What this task involves — Change "avatar" to "icon" in the rows, starting at the line that contains "You are a GUI" and ending at the line that contains "tap(928, 49)". Write those lines out again with nothing else altered, and leave the pictures out.

Given information —
☆ ☆ ☆

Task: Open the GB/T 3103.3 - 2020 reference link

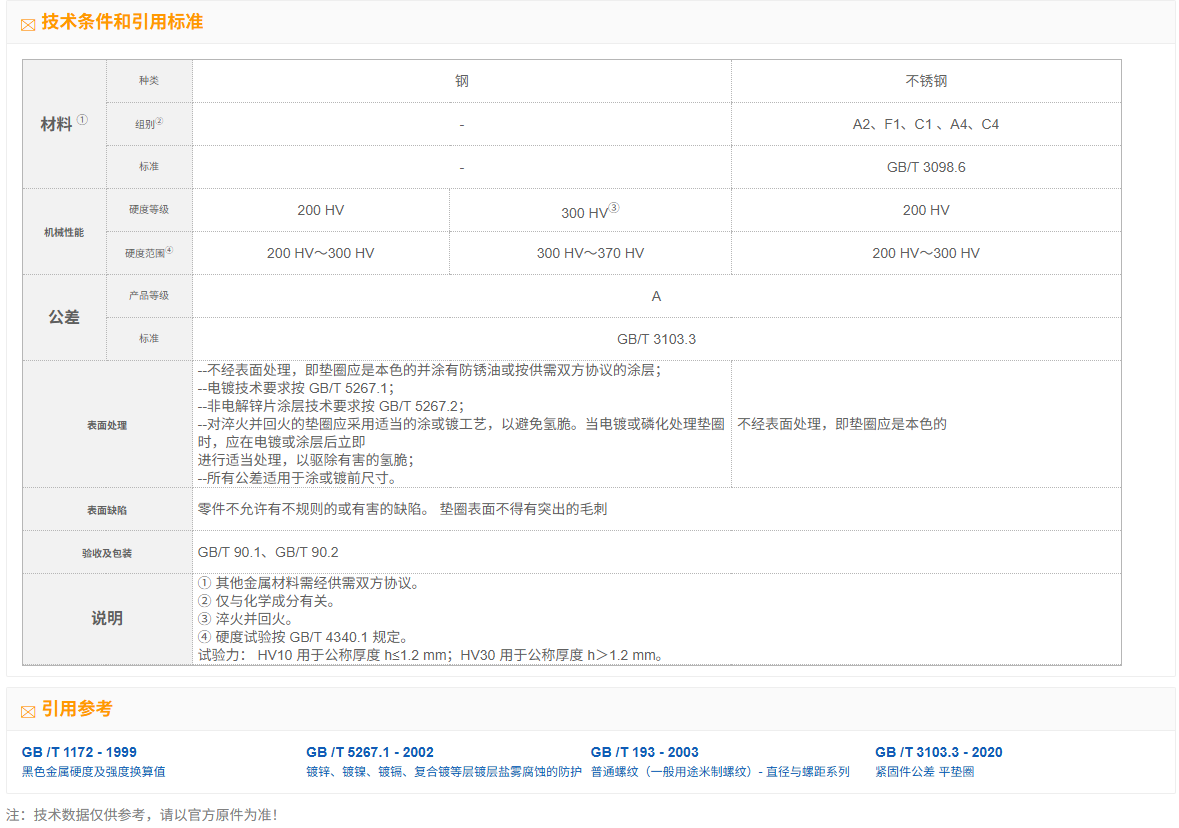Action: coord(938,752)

☆ ☆ ☆

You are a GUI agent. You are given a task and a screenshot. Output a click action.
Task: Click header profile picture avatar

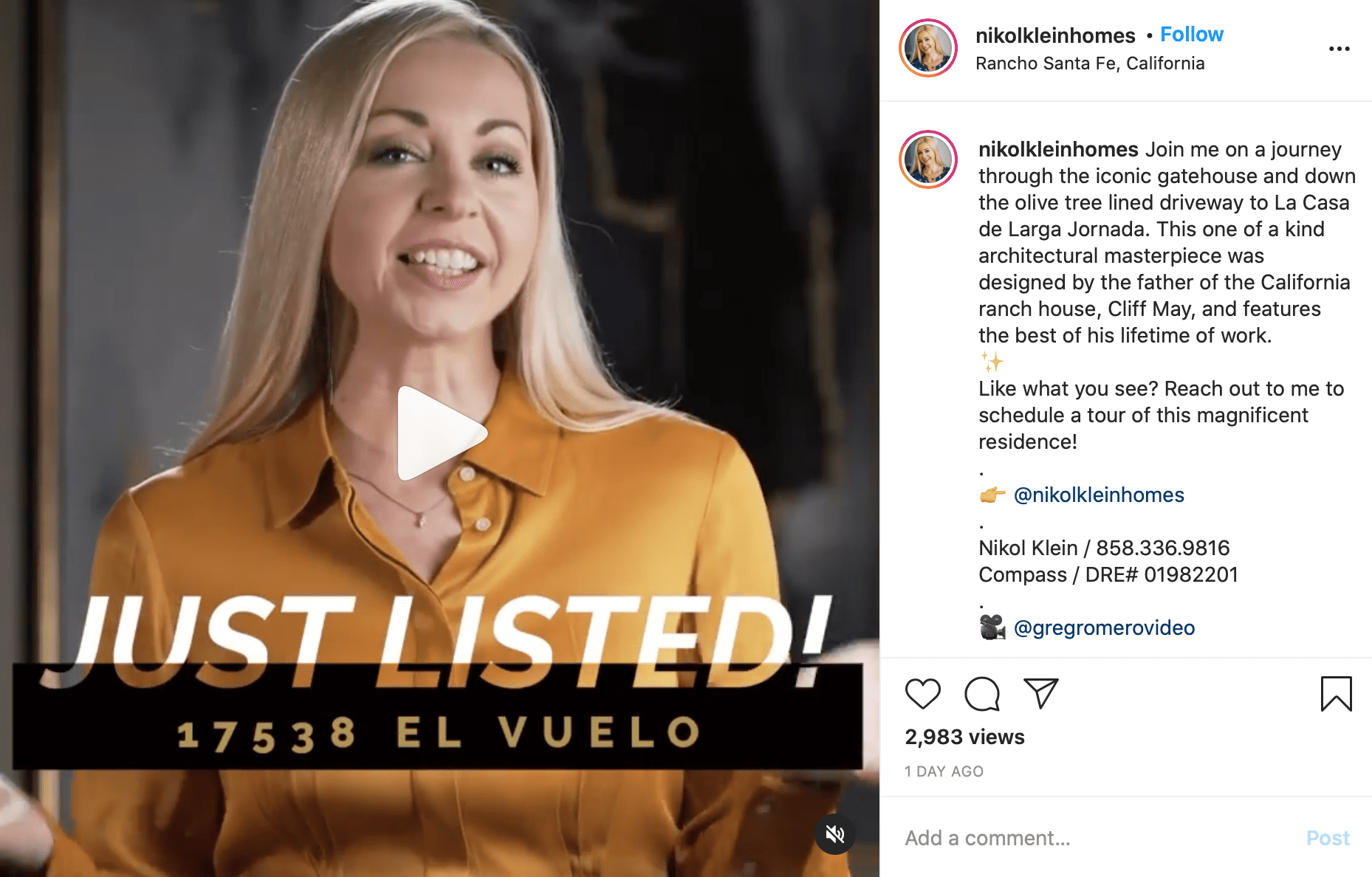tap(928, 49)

☆ ☆ ☆

Task output —
You are a GUI agent. You are given a task and a screenshot. Output a click action.
Task: Click header profile picture icon

tap(928, 49)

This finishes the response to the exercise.